Hier se portait encore le chapeau du lettré.
                                            Aujourd'hui nul chapeau : on retrousse ses manches,
                                            A côté des machines on écrit des poèmes ;
                                            Et les poètes c'est nous. Nous les ouvriers. (l)

luttes
ouvrières

pp. 4-5

     Nous ne croyions pas si bien dire lorsque, dans la présentation de cette rubrique, nous écrivions que les premiers des poètes étaient les ouvriers. Les vers qui précèdent, que nous conserverons en exergue de cette rubrique, en témoignent.
     Le poème que nous présentons ci-dessous en est un exemple concret. Mais, au-delà de la beauté des images et des couleurs, il faut saisir le contenu, et, pour cela, comprendre ce qu'est la sortie du puits pour un mineur dans les pays où sévit l'exploitation de l'homme par l'homme.
     Le mineur a à la fois un des plus beaux métiers qui soient parce que, à chaque instant, il viole la nature dans ses profondeurs, et l'un de ceux où le poids de l'exploitation et de l'aliénation est, par là-même, plus intense.
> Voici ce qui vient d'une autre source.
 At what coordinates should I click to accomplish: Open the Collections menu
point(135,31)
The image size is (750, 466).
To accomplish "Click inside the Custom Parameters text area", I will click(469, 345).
A la sortie de la mine, neuf heures passées au fond, dix tonnes abattues à bout de bras, ou plutôt à bout de marteau-piqueur, le corps et les sens secoués par ses vibrations, l'attention en éveil pour affronter le minerai, en pressentir les faiblesses, surveiller le toit, poser les bois ; à la sortie du puits, peu à peu, la tension retombe, la lumière du jour approche, avec elle la vie quotidienne, la famille, ses joies, mais aussi ses problèmes du pain, de l'habillement, la scolarité des enfants, avec elle, toute la mécanique oppressante du jour, des enceintes gardées, de l'injustice présente.
     La suppression de l'exploitation de l'homme par l'homme ne supprime pas d'un coup le travail pénible, la tension du fond, mais rend l'honneur du travail, la joie et la lumière au jour, même aux jours gris, écoutez, sous la pluie :

 

                                    Sous la pluie (2)

 

L'équipe des chercheurs remonte
Du ciel tout gris tombe la pluie
Les enfants sous des parapluies
Se hâtent vers l'entrée du puits.


Parapluies rouges, parapluies jaunes.
Pétales flottant dans le vent,
Parapluies verts, parapluies bleus,
Lotus bercés des eaux d'automne.


La queue leu leu bariolée
S'enroule comme un beau tableau
Bravant le vent, bravant la pluie
Plus belle que la roue du ciel.


Ils font le rond devant la porte
Comme enguirlandée de corolles,
Touffes de pivoines ouvertes
En triomphe aux héros offertes.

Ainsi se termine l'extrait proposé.